Notwithstanding the evidence presented in Holy Warriors, the consensus among the majority of medieval historians is that the threat from Islam had very little, if anything, to do with the Crusades; the Muslims were simply the convenient targets of a savage and brutal Europe, mired in a culture of habitual violence and rapine. The energies of Europes warrior-class, it is held, were simply directed by the Papacy away from internal destruction onto the convenient targets of the Islamic world. This, for example, is the line taken by Marcus Bull in his examination of the origins of the Crusades in The Oxford History of the Crusades. In an article of almost ten thousand words, Bull fails to consider the Muslim threat at all. Indeed he mentions it only to dismiss it:
The perspective of a Mediterranean-wide struggle [between Islam and Christianity] was visible only to those institutions, in particular the papacy, which had the intelligence networks, grasp of geography, and sense of long historical tradition to take a broad overview of Christendom and its threatened predicament, real or supposed. This is a point which needs to be emphasized because the terminology of the crusades is often applied inaccurately to all the occasions in the decades before 1095 when Christians and Muslims found themselves coming to blows. An idea which underpins the imprecise usage is that the First Crusade was the last in, and the culmination of, a series of wars in the eleventh century which had been crusading in character, effectively trial runs which had introduced Europeans to the essential features of the crusade. This is an untenable view.(Marcus Bull, Origins, in Jonathan Riley-Smith (ed..) The Oxford History of the Crusades, p. 19)

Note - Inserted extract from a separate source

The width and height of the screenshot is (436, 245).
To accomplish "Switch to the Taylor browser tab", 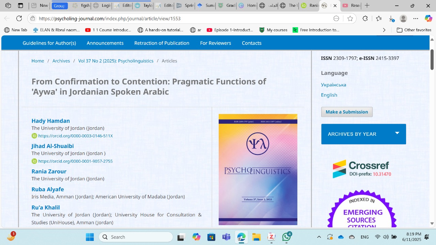I will (x=144, y=5).
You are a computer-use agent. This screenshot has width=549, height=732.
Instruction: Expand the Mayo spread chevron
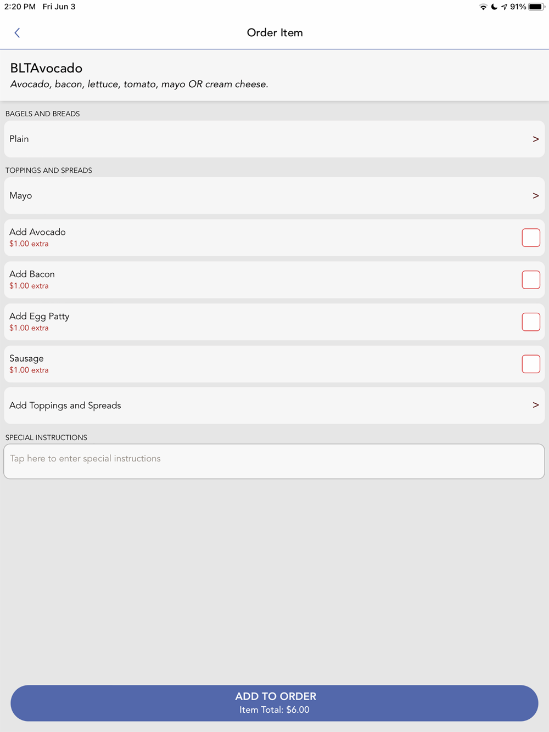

With what justification, we might ask, does Bull dissociate the earlier Christian-Muslim conflicts of the eleventh century in Spain, Sicily, and Anatolia from the First Crusade? The answer can hardly be described as convincing. There is plenty of evidence, he says, to suggest that people regarded Pope Urban IIs crusade appeal of 1095-6 as something of a shock to the communal system: it was felt to be effective precisely because it was different from anything attempted before. (Ibid) Of course it was different: the Pope had called a meeting of all the potentates and prelates of Europe to urge the assembly of a mighty force to march to Constantinople and eventually to retake the Holy Land. It was new because of its scale and its ambition. But to thus dismiss the connection with what went before in Spain and Sicily and Anatolia is ridiculous. Such a statement can only derive from a mindset which somehow has to see the Crusaders as the aggressors and to thereby detach them from the legitimate defensive wars which Christians had been fighting in Spain and throughout the Mediterranean in the decades immediately preceding 1095.
The fact is, in the twenty years before the First Crusade, Christendom had lost the whole of Anatolia, an area greater than France, and a region right on the doorstep of Europe. In 1050 the Seljuk leader Togrul Beg undertook Holy War against the Christians of Anatolia, who had thus far resisted the power of the Caliphs. We are told that 130,000 Christians died in the war, but that, upon Togrul Begs death in 1063 the Christians reasserted their independence and freedom. This was however to be of short duration, and no sooner had Togrul Begs nephew Alp Arslan been proclaimed Sultan than the war was renewed. In 1064 the old Armenian capital of Ani was destroyed; and the prince of Kars, the last independent Armenian ruler, gladly handed over his lands to the [Byzantine] Emperor in return for estates in the Taurus mountains. Large numbers of Armenians accompanied him to his new home. (Steven Runciman, The History of the Crusades Vol. 1 (Cambridge, 1951) p.61) Indeed, at this time, the entire Armenian nation was effectively transplanted hundreds of miles to the south and west.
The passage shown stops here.